TOKYO (Kyodo) -- Japanese Prime Minister Shinzo Abe held talks with Iranian President Hassan Rouhani on Friday to discuss the ongoing standoff between Tehran and Washington over the fate of a contentious 2015 nuclear deal.
Rouhani became the first Iranian leader to visit Japan since 2000 when he landed in Tokyo, his overnight stay seen as an effort to break the impasse over the nuclear accord that so riled U.S. President Donald Trump and led to the launch what he called a "maximum pressure" campaign.
"The nuclear deal is an extremely important agreement for Iran. That's why we strongly condemn the United States' one-sided and irrational withdrawal," Rouhani said in the meeting with Abe at his office in Tokyo, part of which was open to the media.
"We hope that Japan and other countries in the world will make efforts toward maintaining the accord," Rouhani said.
Abe told Rouhani that Japan hopes to help reduce tensions in the Middle East, a critical region for the resource-poor country.
But he also urged Iran to play a "constructive" role in bringing peace and stability and to fully abide by the nuclear deal.
Iran is struggling under oil and other U.S. sanctions that have crippled the economy, with increased gasoline prices sparking widespread protests and adding to the country's woes.
Experts say Tehran is hoping Japan will resume importing Iranian crude oil to strengthen economic ties.
The last Iranian president to visit Japan was Mohammad Khatami in October 2000.
During the meeting with Rouhani, Abe is expected to express concern about Iranian moves since May to undermine the 2015 nuclear accord between Tehran and other world powers, Japanese officials said.
Tensions have spiked in the Middle East after a spate of attacks on oil facilities and tankers, including a vessel operated by a Japanese company near the Strait of Hormuz in June. The United States has accused Iran of being involved.
Abe is expected to call on Iran to fulfill its responsibility for the critical oil transport lane and to ensure ships can safely navigate the waterway.
Abe is hoping to be able to explain how, by deploying its Self-Defense Forces to the region, Japan is planning to contribute to Middle East stability, according to the officials.
Noting that Japan takes 90 percent of its crude oil imports from the Middle East, Chief Cabinet Secretary Yoshihide Suga said, "There is no doubt that the safe passage of ships is important for Japan."

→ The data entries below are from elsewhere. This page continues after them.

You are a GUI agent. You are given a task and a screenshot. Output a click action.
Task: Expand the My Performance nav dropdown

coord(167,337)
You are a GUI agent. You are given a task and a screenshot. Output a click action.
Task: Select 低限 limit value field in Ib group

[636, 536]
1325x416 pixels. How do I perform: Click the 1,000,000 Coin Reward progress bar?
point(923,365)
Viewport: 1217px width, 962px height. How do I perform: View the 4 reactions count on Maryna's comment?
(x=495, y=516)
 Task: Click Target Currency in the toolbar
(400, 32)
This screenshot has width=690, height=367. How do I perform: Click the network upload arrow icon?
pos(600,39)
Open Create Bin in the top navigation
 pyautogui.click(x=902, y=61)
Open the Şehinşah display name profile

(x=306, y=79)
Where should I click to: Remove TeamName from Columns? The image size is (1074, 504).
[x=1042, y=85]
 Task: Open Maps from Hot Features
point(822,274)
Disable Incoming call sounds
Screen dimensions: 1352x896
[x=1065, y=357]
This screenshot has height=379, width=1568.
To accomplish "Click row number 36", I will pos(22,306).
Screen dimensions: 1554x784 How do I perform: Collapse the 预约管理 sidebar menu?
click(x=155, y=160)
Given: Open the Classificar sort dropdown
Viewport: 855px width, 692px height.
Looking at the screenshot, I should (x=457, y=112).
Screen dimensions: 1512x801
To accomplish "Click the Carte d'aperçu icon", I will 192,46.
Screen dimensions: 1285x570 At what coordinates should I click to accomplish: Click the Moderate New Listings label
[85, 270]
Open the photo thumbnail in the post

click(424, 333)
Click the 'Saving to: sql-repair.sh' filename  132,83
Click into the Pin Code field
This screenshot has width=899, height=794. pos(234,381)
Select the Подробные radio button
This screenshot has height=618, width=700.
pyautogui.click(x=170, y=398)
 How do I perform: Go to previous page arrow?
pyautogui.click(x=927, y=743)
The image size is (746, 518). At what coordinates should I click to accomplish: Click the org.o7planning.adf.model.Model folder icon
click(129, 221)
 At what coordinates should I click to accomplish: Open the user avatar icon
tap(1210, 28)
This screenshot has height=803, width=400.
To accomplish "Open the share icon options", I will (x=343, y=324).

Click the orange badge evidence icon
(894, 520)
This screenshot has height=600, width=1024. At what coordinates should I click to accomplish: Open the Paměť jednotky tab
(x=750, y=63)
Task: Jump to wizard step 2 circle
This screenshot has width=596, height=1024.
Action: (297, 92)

"We will spare no effort trying to explain our plan (to send the SDF) during the Japan-Iran summit," the top government spokesman said at a news conference before Rouhani's arrival.
Japan has carefully weighed the SDF dispatch, deciding against joining a U.S.-led maritime security initiative to protect shipping near the Strait of Hormuz. Abe's Cabinet is expected to give the go-ahead on the plan after briefing Rouhani in detail.
The government has said an SDF destroyer and patrol plane will stay away from the strait and be dispatched to gather intelligence instead from the Gulf of Oman, the Arabian Sea and the Bab el-Mandeb Strait connecting the Red Sea and the Gulf of Aden.
Japan and Iran have traditionally maintained friendly ties and Friday's summit will be the 10th between Abe and Rouhani, who most recently met in September on the fringes of the U.N. General Assembly in New York.
Abe became the first Japanese leader since 1978 to visit Iran in June when he tried to broker dialogue between Iran and the United States.
While the Trump administration has hardened its stance on Iran since Washington pulled out of the nuclear accord in 2018, remaining members such as France and Britain have been trying to salvage it. Efforts are also underway to facilitate trade between Iran and Europe, bypassing U.S. sanctions.
Japan is not a party to the landmark nuclear deal but has consistently supported the accord reached between Iran and Britain, China, France, Germany, Russia and the United States. It is designed to curb Tehran's nuclear program in exchange for the lifting of sanctions.